Previously, CMS implemented a Tukey outlier deletion method when calculating Medicare Advantage (MA) and Medicare Part D Prescription Drug Plans (PDP) star rating. A Final Rule implemented in 2022, however, removed the use of Tukey outlier deletion from quality measures. Based on 2020 historical data, 17% of MA plans would have lower star ratings as compared to only 1% would have higher star ratings after removing the Tukey outlier deletion. This begs the question, what is a Tukey Outlier.
Tukey Outlier Definitions.
Tukey outliers are data points that lie outside the following range;
- {Q1 – k(IQR), Q3+k(IQR)}
Here Q1 and Q3 are the first and third quartiles of the data respectively and IQR is the interquartile range (i.e., the difference between the third and first quartile). The term k is a multiplier, which describes how sensitive you would want to be to outliers. John Tukey proposed that k = 1.5 indicates an “outlier”, and k = 3 indicates data that is “far out”.
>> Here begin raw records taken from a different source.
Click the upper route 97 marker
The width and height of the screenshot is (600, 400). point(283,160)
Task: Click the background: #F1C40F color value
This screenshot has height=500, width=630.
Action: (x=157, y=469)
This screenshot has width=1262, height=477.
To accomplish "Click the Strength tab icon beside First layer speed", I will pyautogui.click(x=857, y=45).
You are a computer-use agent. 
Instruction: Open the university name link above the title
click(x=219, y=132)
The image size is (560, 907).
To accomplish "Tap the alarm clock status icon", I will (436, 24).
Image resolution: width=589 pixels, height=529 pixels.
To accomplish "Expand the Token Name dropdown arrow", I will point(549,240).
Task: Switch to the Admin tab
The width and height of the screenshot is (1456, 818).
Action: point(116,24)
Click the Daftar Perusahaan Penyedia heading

How likely are you to identify an outlier with the Tukey method?
The answer to this question depends on (i) how wide your Tukey range is (i.e., the value of k) and (ii) the shape of your distribution. Andrey Akinshin created simulations to answer this question for Normal, Gumbel and exponential distributions. The results are below. As you can see below, non-normal distributions–especially exponential–are much more likely to have an outlier observed using the Tukey method.
Like all outliers, identification is key but what to do with them depends on context. If these are data errors or pure anomalous situations, one may want to delete them. On the other hand, if these are just outlier values that happen from time-to-time, one should leave them in the data and just try to better understand if there is a data generating process which differs from the regular one which could generate these values. Either way, the Tukey method is a helpful, simple approach for identifying outliers, but it does not tell you what to do with them once they are identified.